Sind Grunas Deiche immer noch kaputt?

Die Kritik von Grunas Einwohnern wegen fehlender Reparaturarbeiten am Hochwasserdeich ist unüberhörbar. Kein Wunder, dass sie bei der Landestalsperrenverwaltung Sachsen auf offene Ohren, aber große Verwunderung stieß.

Gruna. Denn es ist nicht das erste Mal, dass Betriebsteilleiter Heinz Kaiser derartige Vorwürfe hört. "Es haben aber Deich-Reparaturarbeiten stattgefunden", betont er. Der Frust in dieser Schärfe sei für ihn und seine Mitarbeiter nicht nachzuvollziehen, zumal er bereits mehrfach darauf hingewiesen habe.

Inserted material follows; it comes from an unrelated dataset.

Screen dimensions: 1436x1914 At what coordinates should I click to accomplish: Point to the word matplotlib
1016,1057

Der Deich zwischen Laußig und Mörtitz trenne ein tiefliegendes Gebiet von der Mulde ab, die Schutzhöhe zwischen HQ 25 und HQ 50 - Hochwasser, die statistisch gesehen alle 25 oder 50 Jahre vorkommen. 2002 und 2013 sei der Deich überströmt worden, was jeweils zu Brüchen an zwei Stellen geführt habe. Das Wasser laufe dann in den Polder, Gruna werde überschwemmt. "Deshalb ist es nachzuvollziehen, warum die Leute so sensibel sind." An einer anderen Stelle verschaffe sich das Wasser Platz, um zurück in die Mulde zu fließen. Insgesamt führte das zu drei Deichbrüchen.

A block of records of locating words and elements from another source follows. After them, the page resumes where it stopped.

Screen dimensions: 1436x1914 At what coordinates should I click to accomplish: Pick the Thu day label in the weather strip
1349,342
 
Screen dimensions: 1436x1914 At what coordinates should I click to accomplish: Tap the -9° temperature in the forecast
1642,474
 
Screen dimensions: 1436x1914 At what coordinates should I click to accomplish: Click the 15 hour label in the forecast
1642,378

Nach dem Juni-Hochwasser seien relativ schnell zunächst Spundwände geschlagen worden, von oben betrachtet in Form einer Sichel. "Entlang der Mulde haben wir die Wand um das Loch herum geführt. So war wenige Wochen später der provisorische Schutz wieder hergestellt." Noch im selben Jahr sei mit der Reparatur der Deiche begonnen worden, teilweise im Erdbau, teilweise mit Spundwänden, die Provisorien wurden zurückgebaut. Wegen des zu trockenen Wetters habe es anfangs Probleme mit der Begrünung gegeben, sagt Kaiser. Die aber sei wichtig, denn ein Deich schützt nur mit einer guten Grasnabe. Erde würde es wegspülen. Derzeit würden Pflegemaßnahmen im Bereich der einstigen Deichbrüche stattfinden. Zum Teil sogar mit Handrasenmähern - und das in guter Qualität. "Zwei Deichbrüche sind also ordentlich versorgt." Beim dritten - nahe Laußig - gibt es den provisorischen Schutz noch. "Dort prüfen wir, ob wir ein Auslaufbauwerk bauen." Ingenieurtechnisch sei dies eine Herausforderung, die über den Rahmen einer Reparatur hinauslaufe. Das kostet Geld und Zeit. Zeit, in der bei den Grunaern die Angst vor einem erneuten Überlaufen wachse, weil die Stelle, an der das Wasser zurück in die Mulde laufe, versperrt sei. Heinz Kaiser verweist darauf, dass es ausreichend Bereiche gibt, in denen sich das Wasser Platz verschaffen könnte. Aus Sicht der Experten ist die Sicherheit für den Ort gegeben, "genau so, wie es vorher war". Weil der Standard aber durchaus höher sein muss, "planen wir ja den Ringdeich". Heißt: Auf der einen Seite wird der Teil des alten Deiches ertüchtigt, auf der anderen der Ringschluss mit einem neuen Deich geschaffen. Beide Maßnahmen seien am 1. April bei der Landesdirektion Sachsen beantragt worden. "Das ist ein normales Verfahren, bürokratisch und langsam. Aber das muss so sein. Jeder hat die Chance, seine Belange vorzubringen."

Die LTV habe zudem vor, am Deich Laußig - Mörtitz Schwachstellen zu reparieren, die sich beim Hochwasser 2013 gezeigt hätten. "Das ist die Kür zu dem, was wir bisher gemacht haben", so Kaiser. Dass der Blick der Grunaer nach Glaucha gehe, sei nachzuvollziehen. "Dort läuft aber die Schadensbeseitung erst, Gruna ist einen Schritt weiter." Im Zscheppliner Ortsteil gebe es aber die Bürgerinitiative, die dies öffentlichkeitswirksam begleite. "Wir haben viele Projekte an der Mulde und da geht es Gruna gut, weil die Planung hier so weit vorangeschritten ist."